TODO / Known Issues:

* The AlterSubscription tablesync cleanup code still has problems [1]
[1] = https://www.postgresql.org/message-id/CAA4eK1JuwZF7FHM%2BEPjWdVh%3DXaz-7Eo-G0TByMjWeUU32Xue3w%40mail.gmail.com
---
 doc/src/sgml/catalogs.sgml                  |   1 +
 doc/src/sgml/logical-replication.sgml       |  17 +-
 doc/src/sgml/ref/drop_subscription.sgml     |   6 +-
 src/backend/commands/subscriptioncmds.c     | 454 ++++++++++++++++++++--------
 src/backend/replication/logical/tablesync.c | 259 +++++++++++++---
 src/backend/replication/logical/worker.c    |  18 +-
 src/include/catalog/pg_subscription_rel.h   |   2 +
 src/include/replication/slot.h              |   3 +
 8 files changed, 567 insertions(+), 193 deletions(-)

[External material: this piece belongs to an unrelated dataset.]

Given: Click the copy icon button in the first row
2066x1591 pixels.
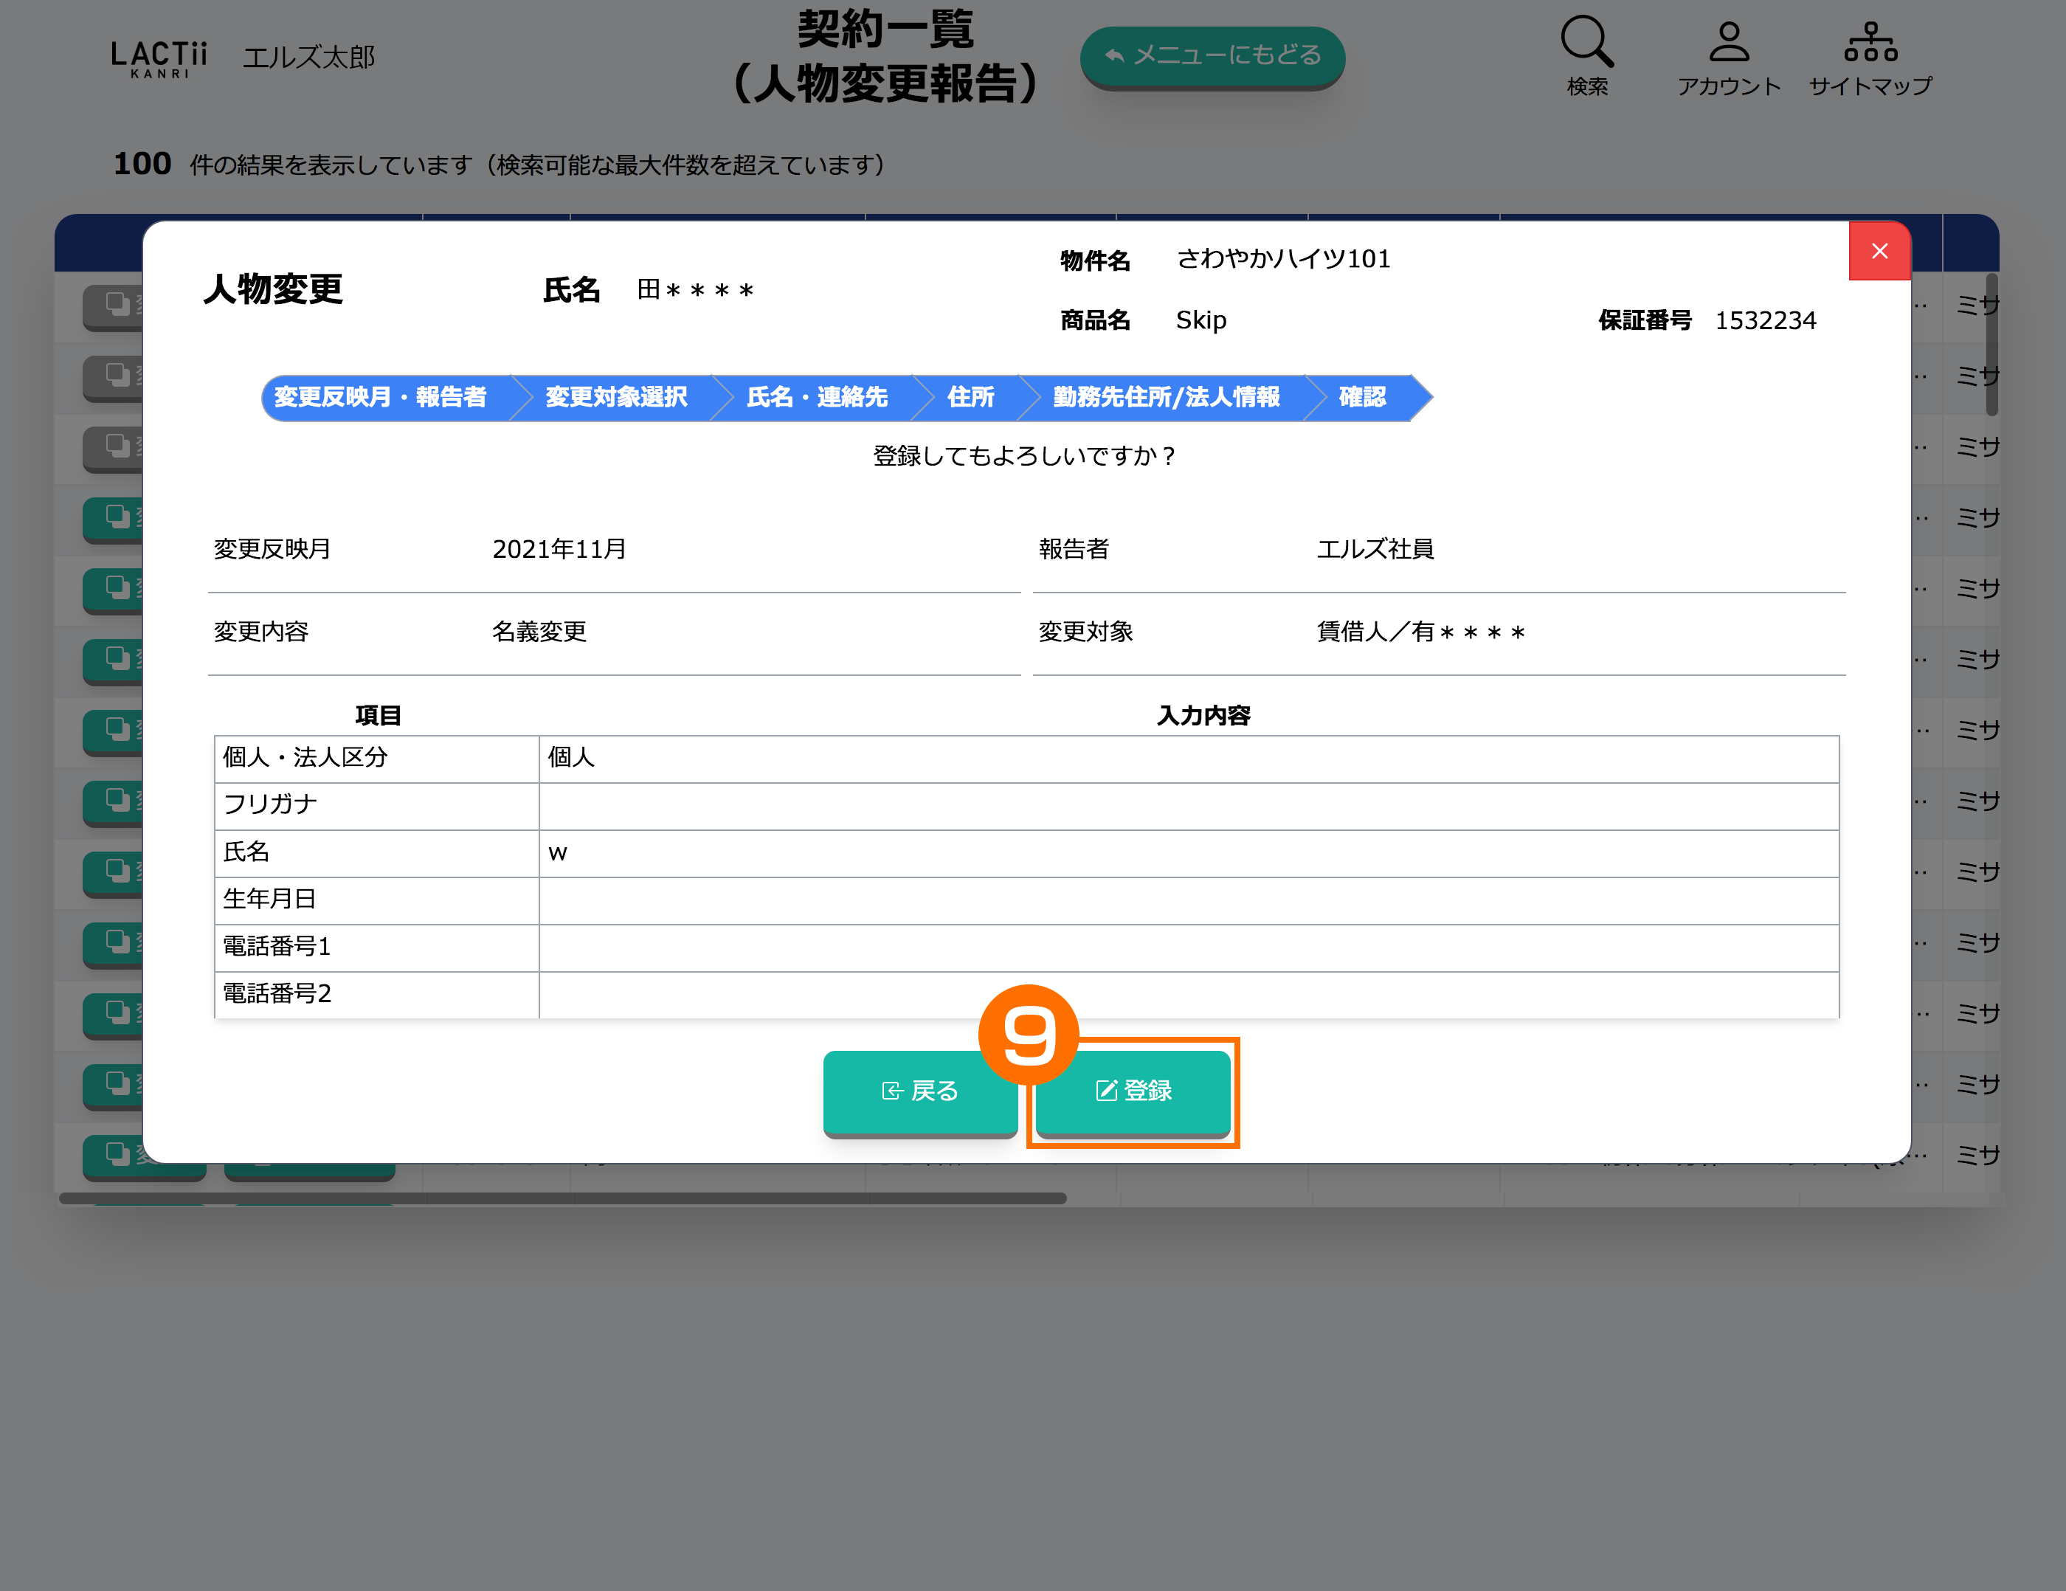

diff --git a/doc/src/sgml/catalogs.sgml b/doc/src/sgml/catalogs.sgml
index 3a22665..2e46a49 100644
--- a/doc/src/sgml/catalogs.sgml
+++ b/doc/src/sgml/catalogs.sgml
@@ -7651,6 +7651,7 @@ SCRAM-SHA-256$<replaceable>&lt;iteration count&gt;</replaceable>:<replaceable>&l
        State code:
        <literal>i</literal> = initialize,
        <literal>d</literal> = data is being copied,
+       <literal>f</literal> = finished table copy,
        <literal>s</literal> = synchronized,
        <literal>r</literal> = ready (normal replication)
       </para></entry>
diff --git a/doc/src/sgml/logical-replication.sgml b/doc/src/sgml/logical-replication.sgml
index a560ad6..20cdd57 100644
--- a/doc/src/sgml/logical-replication.sgml
+++ b/doc/src/sgml/logical-replication.sgml
@@ -248,7 +248,17 @@
 
    <para>
     As mentioned earlier, each (active) subscription receives changes from a
-    replication slot on the remote (publishing) side.  Normally, the remote
+    replication slot on the remote (publishing) side.
+   </para>
+   <para>
+    Additional table synchronization slots are normally transient, created
+    internally and dropped automatically when they are no longer needed.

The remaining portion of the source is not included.